Thinking Of Going Wheat Free?

I’m sure most of you already know that my Granolas are wheat free. The decision to go wheat-free was part personal choice and part customer demand. The main reason we decided to go wheat-free was because wheat contains gluten and gluten is a big no-no for lots of people.

I thought you might be interested to learn about an article by Dr Briffa (whose work I admire) in which he discusses the work of a US cardiologist, Dr William Davis. Dr Davis is the author of a book, titled “Wheat Belly”, in which he advocates a strong case for eliminating wheat from our diets. Firstly, wheat contains amylopectin A (an easily digested starch) which can be very disruptive to our blood sugar levels. Secondly, wheat contains lectin, or a toxin called “wheat germ agglutinin”, which can cause inflammation in the gut and elsewhere. Thirdly, wheat contains gliadin, which is a component of wheat gluten and can produce drug-like effects. Gliadin may not be fully digested in the gut, thus creating small protein molecules called polypetides. These polypetides can then access the bloodstream (via the gut) and bypass the blood-brain-barrier, meaning that the gliadin polypetides can then continue upstream to bind our brain’s opiate receptors.
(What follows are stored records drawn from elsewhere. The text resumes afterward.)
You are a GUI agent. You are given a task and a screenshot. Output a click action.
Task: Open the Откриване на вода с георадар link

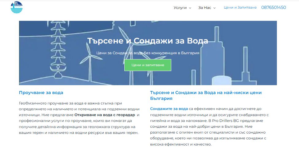click(x=104, y=115)
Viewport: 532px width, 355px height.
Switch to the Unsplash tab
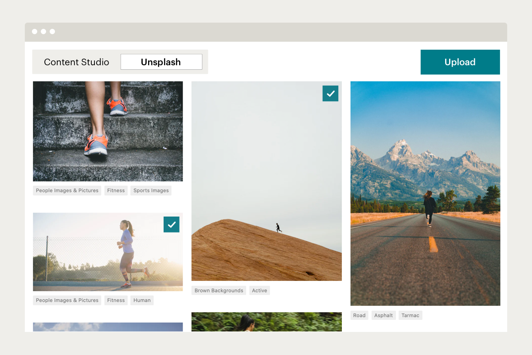[x=161, y=62]
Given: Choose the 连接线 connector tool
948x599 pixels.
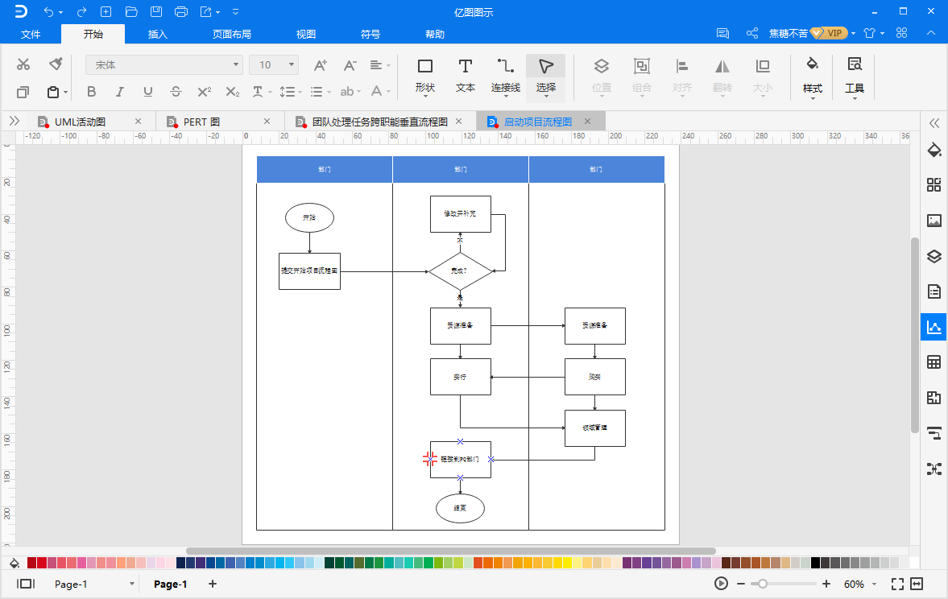Looking at the screenshot, I should coord(506,76).
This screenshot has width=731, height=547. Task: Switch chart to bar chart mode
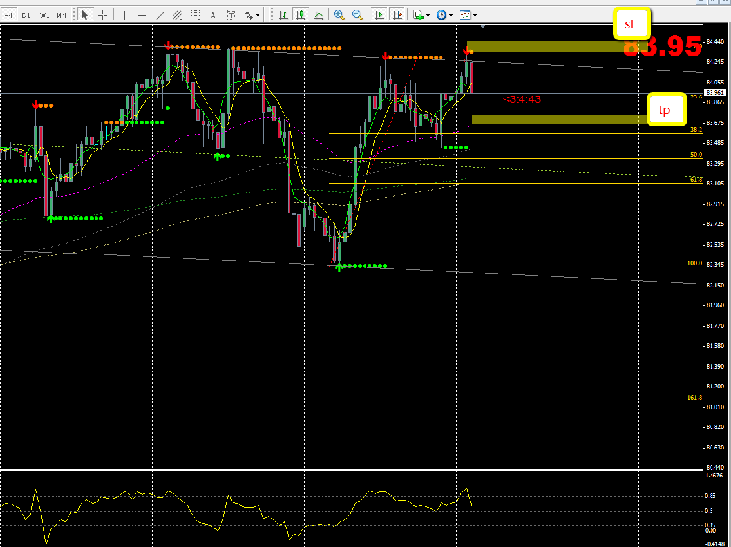(x=283, y=15)
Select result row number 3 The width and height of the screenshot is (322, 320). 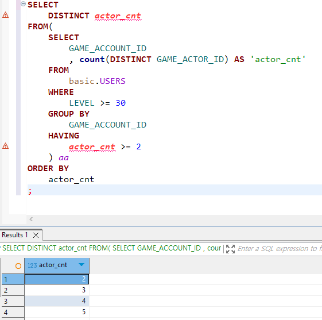(x=13, y=301)
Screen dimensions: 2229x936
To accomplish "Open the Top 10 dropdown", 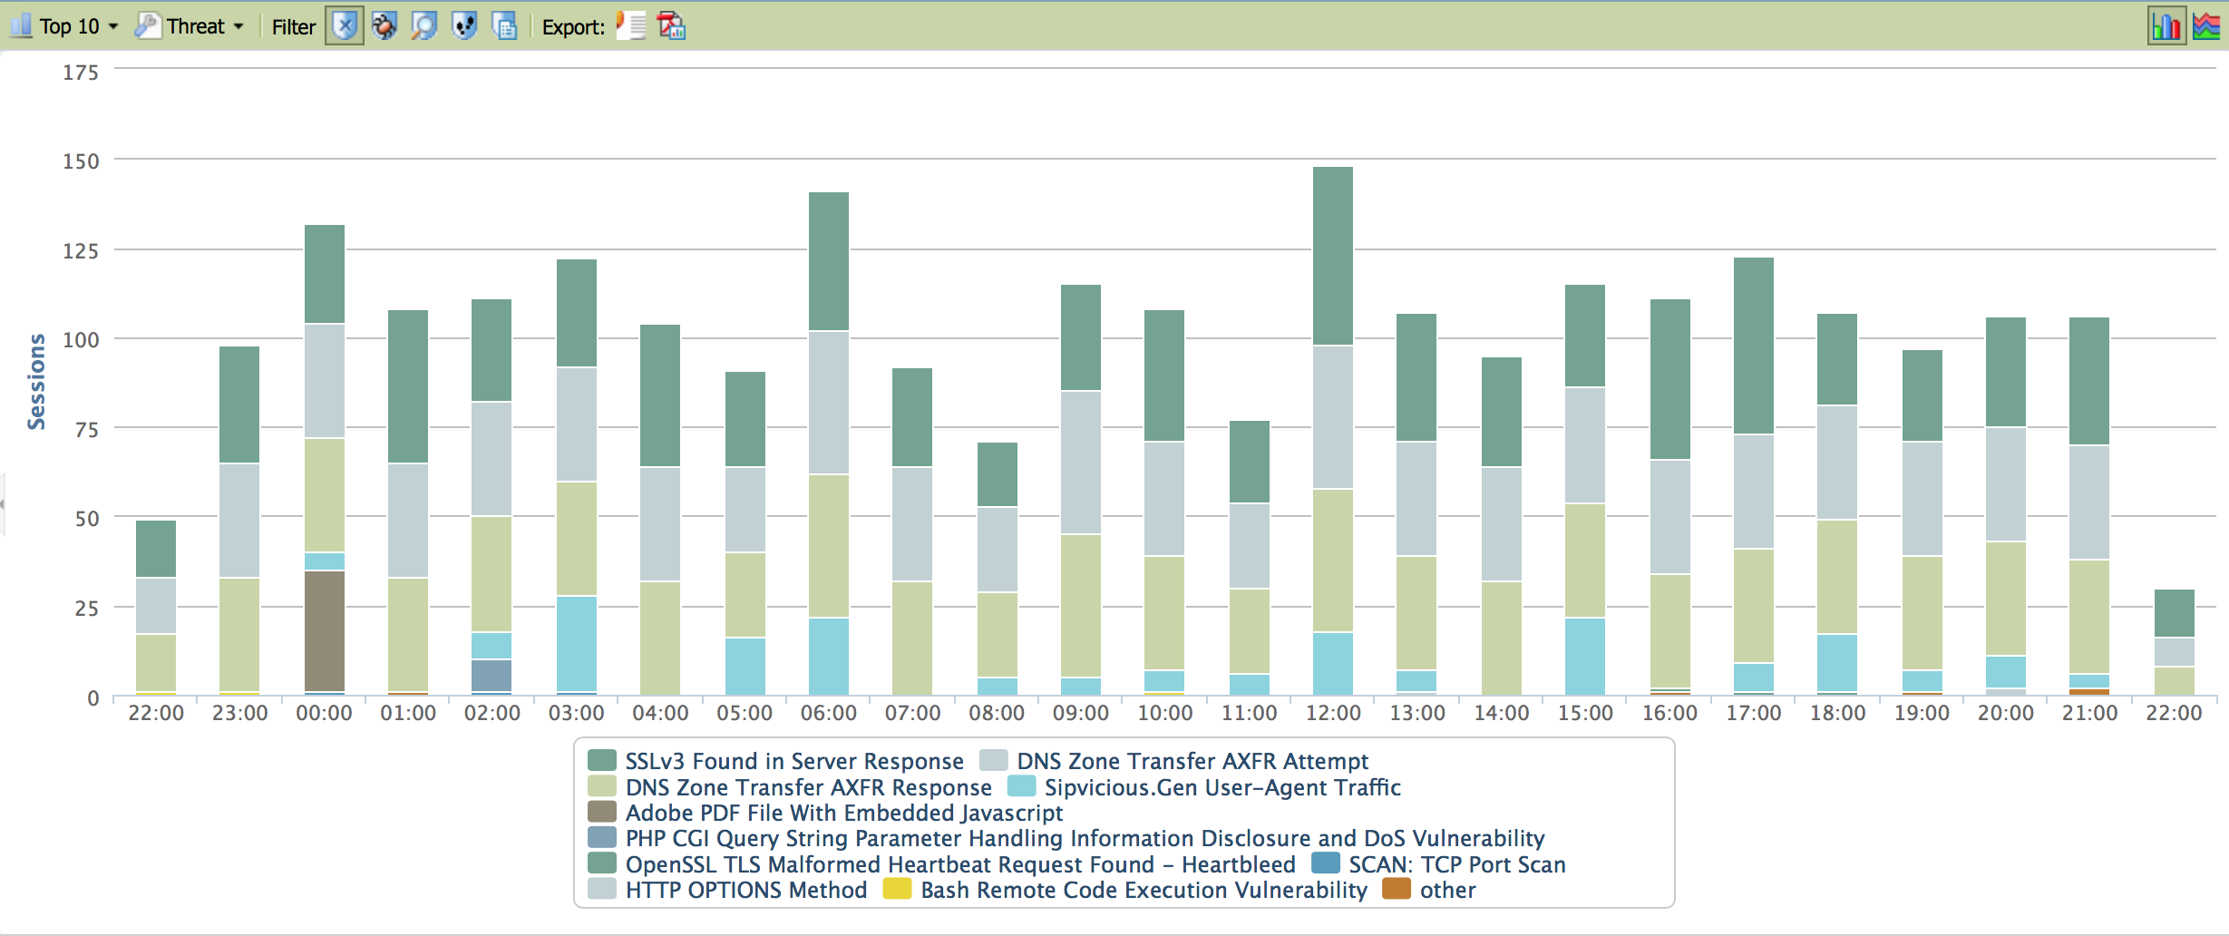I will pos(79,26).
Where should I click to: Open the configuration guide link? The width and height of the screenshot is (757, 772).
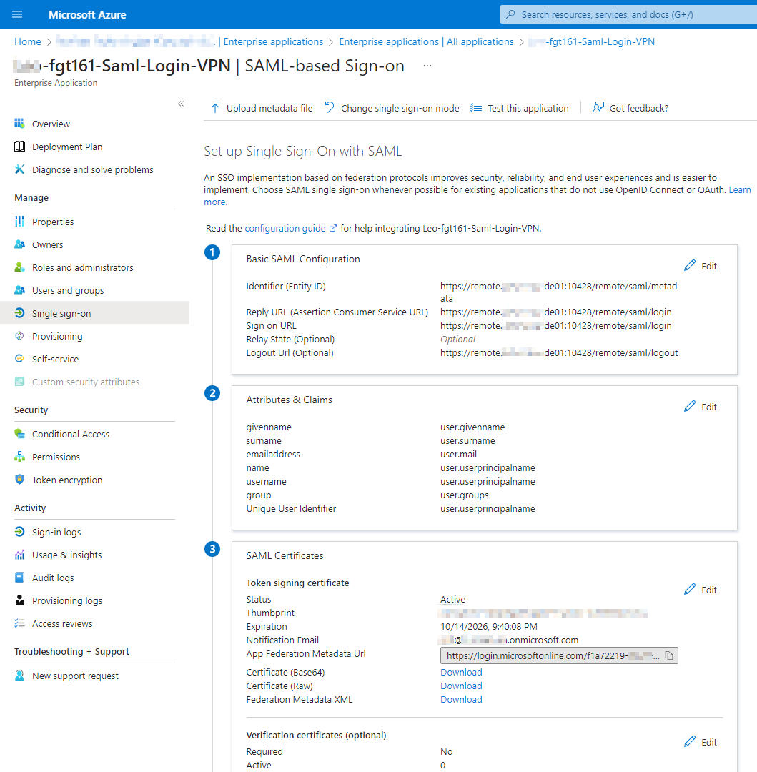(x=285, y=228)
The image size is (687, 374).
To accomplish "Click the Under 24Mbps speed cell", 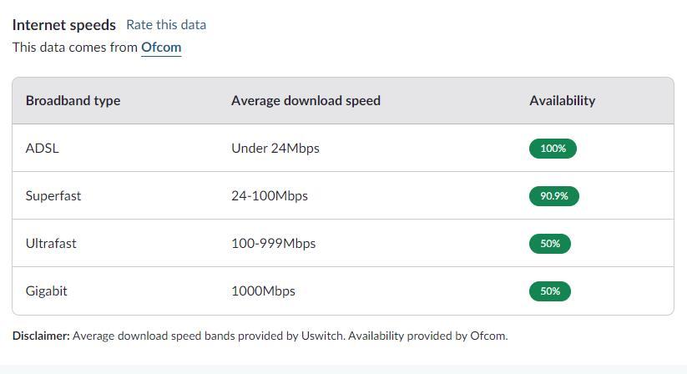I will pyautogui.click(x=275, y=149).
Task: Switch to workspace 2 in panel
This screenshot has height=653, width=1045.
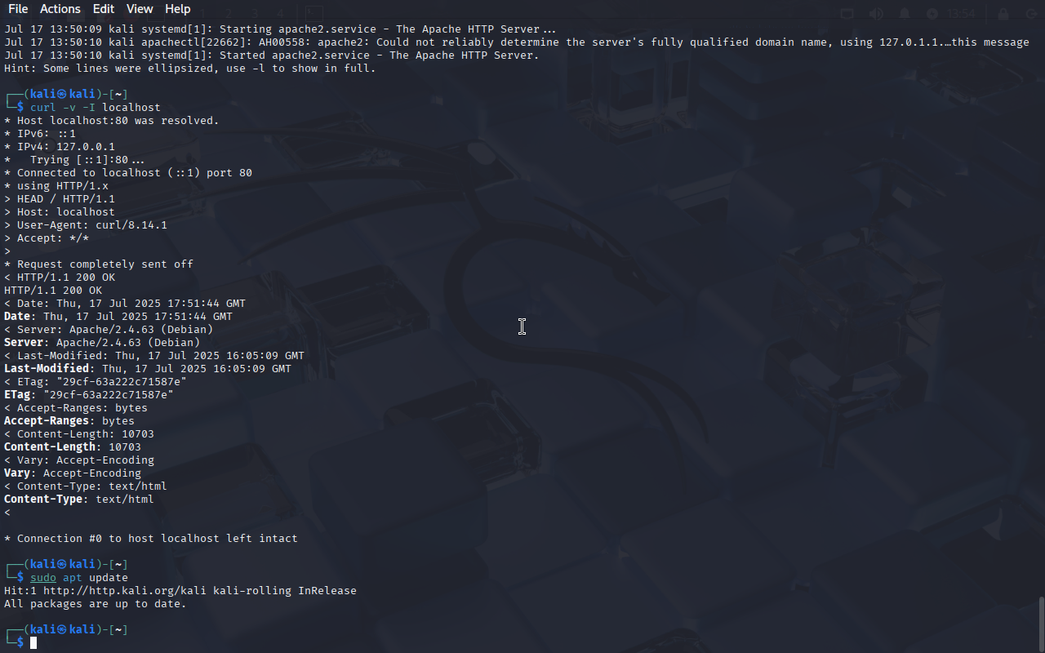Action: click(x=229, y=14)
Opiates include opium, heroin and morphine.

The body can make chemicals that naturally bind to these opiate receptors (i.e. endorphins). However, an external substance is called an exorphin and an exorphin derived from wheat gluten can give a person a sense of mild euphoria. Perhaps this explains why eating a bowl of pasta or lots of bread can be a pleasurable experience for some people. Does this also explain why some people find it very hard to eliminate bread from their diet?  If wheat’s exorphin is addictive then it would be reasonable to use it as an appetite stimulant. Some small studies have shown that this could actually be the case.

My thanks to Dr Briffa for a very thought provoking article.